Jason Hunter, Principal Technologist with MarkLogic

Jason Hunter is Principal Technologist with MarkLogic, and the father of MarkMail.org. He's the author of "Java Servlet Programming" (O'Reilly Media) and the creator of the JDOM open source project for Java-optimized XML manipulation. He's also an Apache Software Foundation Member and former Vice-President, and as Apache's representative to the Java Community Process Executive Committee he established a landmark agreement for open source Java.

He's an original contributor to Apache Tomcat, a member of the expert groups responsible for Servlet, JSP, JAXP, and XQJ API development, and was recently appointed a Java Champion. He's also a frequent speaker.

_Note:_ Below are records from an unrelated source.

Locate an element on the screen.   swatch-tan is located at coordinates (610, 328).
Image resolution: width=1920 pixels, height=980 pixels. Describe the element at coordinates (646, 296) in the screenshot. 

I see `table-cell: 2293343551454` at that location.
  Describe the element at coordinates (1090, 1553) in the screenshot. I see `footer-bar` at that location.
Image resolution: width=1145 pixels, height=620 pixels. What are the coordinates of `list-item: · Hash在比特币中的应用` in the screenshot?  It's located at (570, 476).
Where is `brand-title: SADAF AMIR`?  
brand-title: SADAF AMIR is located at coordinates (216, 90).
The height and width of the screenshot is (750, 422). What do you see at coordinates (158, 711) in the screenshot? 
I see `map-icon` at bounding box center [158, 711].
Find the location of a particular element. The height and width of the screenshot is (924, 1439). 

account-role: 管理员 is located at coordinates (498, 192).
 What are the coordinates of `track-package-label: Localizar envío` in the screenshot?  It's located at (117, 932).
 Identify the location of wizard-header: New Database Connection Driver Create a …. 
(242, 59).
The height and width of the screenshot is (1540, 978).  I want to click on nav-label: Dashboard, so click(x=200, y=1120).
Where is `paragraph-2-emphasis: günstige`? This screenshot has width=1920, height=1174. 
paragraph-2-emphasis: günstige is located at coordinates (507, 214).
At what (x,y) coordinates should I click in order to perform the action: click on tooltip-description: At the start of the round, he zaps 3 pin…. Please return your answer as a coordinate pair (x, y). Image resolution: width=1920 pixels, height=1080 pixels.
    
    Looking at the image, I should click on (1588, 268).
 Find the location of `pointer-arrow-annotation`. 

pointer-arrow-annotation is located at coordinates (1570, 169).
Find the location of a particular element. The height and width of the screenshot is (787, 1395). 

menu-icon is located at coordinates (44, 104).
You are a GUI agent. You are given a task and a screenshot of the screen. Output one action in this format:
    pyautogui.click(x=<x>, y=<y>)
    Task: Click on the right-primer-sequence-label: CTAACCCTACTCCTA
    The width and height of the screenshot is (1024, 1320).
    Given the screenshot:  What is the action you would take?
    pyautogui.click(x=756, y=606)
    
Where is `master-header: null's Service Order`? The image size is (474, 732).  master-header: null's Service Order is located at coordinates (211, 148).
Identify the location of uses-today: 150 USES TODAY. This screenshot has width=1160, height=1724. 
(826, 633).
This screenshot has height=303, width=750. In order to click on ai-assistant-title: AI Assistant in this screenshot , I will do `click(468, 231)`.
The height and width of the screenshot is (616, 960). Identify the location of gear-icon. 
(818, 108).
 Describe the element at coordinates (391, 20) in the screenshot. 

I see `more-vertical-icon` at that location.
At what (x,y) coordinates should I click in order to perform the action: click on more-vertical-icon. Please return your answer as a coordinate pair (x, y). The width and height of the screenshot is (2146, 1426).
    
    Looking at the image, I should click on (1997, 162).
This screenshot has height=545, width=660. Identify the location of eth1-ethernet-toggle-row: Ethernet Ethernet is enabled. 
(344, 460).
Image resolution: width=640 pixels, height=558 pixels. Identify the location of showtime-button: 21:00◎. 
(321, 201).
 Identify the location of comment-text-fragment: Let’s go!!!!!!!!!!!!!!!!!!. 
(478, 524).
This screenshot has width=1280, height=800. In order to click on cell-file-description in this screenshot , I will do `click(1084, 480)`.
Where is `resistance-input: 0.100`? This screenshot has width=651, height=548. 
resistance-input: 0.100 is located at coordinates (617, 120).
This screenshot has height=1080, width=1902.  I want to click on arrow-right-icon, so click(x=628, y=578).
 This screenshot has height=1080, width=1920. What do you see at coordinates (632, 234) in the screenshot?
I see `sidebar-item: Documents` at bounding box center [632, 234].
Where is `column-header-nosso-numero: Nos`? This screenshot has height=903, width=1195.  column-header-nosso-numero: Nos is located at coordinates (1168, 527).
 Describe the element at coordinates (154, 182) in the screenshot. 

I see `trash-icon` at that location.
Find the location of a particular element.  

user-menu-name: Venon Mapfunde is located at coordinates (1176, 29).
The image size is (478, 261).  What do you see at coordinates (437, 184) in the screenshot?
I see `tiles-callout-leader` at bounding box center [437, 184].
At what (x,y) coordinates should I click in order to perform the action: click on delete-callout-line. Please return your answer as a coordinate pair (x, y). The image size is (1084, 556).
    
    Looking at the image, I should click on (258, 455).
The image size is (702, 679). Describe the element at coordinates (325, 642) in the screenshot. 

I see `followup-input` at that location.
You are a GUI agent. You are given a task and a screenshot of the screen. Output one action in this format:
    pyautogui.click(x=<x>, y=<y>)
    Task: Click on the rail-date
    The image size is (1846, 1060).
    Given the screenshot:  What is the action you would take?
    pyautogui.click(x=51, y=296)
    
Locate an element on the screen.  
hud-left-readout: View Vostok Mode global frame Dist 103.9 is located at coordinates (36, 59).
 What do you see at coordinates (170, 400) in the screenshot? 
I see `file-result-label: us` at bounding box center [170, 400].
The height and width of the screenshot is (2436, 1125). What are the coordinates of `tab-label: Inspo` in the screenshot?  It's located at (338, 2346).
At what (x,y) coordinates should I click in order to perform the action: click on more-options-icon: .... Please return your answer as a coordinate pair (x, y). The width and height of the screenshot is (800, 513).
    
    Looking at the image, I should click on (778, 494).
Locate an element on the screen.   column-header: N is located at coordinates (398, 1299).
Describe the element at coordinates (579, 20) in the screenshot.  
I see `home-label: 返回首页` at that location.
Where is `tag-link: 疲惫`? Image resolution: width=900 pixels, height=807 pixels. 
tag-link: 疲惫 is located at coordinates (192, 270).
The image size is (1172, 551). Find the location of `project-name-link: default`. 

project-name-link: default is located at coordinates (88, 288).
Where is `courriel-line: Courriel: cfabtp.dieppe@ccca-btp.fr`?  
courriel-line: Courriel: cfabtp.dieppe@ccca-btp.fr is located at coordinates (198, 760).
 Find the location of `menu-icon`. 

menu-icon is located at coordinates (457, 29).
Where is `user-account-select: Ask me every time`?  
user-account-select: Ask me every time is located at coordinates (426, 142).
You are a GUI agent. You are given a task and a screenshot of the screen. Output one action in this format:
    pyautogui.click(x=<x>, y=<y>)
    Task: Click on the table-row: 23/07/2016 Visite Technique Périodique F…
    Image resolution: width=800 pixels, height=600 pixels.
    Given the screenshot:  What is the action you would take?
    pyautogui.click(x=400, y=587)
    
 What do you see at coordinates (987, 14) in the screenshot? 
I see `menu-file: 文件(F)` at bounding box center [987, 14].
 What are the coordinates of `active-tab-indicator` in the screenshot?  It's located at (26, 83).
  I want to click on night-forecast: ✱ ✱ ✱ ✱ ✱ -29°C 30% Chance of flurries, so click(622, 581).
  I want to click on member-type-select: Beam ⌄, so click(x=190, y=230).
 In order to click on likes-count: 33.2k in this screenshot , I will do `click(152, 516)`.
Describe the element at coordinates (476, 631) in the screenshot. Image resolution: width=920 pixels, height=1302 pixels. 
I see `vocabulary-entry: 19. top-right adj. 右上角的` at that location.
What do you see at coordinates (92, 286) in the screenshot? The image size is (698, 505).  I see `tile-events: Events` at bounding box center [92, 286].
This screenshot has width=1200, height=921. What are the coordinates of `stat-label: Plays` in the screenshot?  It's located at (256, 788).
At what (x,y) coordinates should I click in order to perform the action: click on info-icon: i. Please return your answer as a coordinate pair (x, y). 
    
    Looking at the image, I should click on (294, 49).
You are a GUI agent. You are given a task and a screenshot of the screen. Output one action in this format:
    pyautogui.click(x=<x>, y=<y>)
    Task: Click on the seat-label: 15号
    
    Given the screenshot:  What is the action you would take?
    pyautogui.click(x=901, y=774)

His largest audience was 15,000 at a JavaOne conference keynote.

Presentation: "Unifying the Search Engine and NoSQL DBMS with a Universal Index"

Track: Solution Track: Wednesday

Time: Wednesday 10:35 - 11:35

Location: Rutherford Room, Fourth Floor

Abstract:

In contrast to single-function architectures, MarkLogic Server takes an unusual approach to collapsing the usual hierarchies of types of servers that make up a complete application, combining Search, a NoSQL DBMS, and an application server in a single kernel. The computational foundation for this hybrid is the Universal Index.

In this talk, we'll begin with the familiar text indexing data structures and algorithms that underlie search engine technologies. We'll extend that index to cover document structure and semantics, add scalar range indexing in one and two dimensions (including geospatial application), and then incorporate "reverse" indexing of queries. We will demonstrate a novel type of "matchmaking" query whose evaluation is based on a composition of forward and reverse index evaluation. Finally, we'll explore the means by which all of this indexing may efficiently run concurrently with querying, using Multi-Version Concurrency Control and Log-Structured Merge Trees, providing ACID transactions together with lock-free query evaluation, built-in sharding, terabyte-per-server scale-out, replication, and query distribution.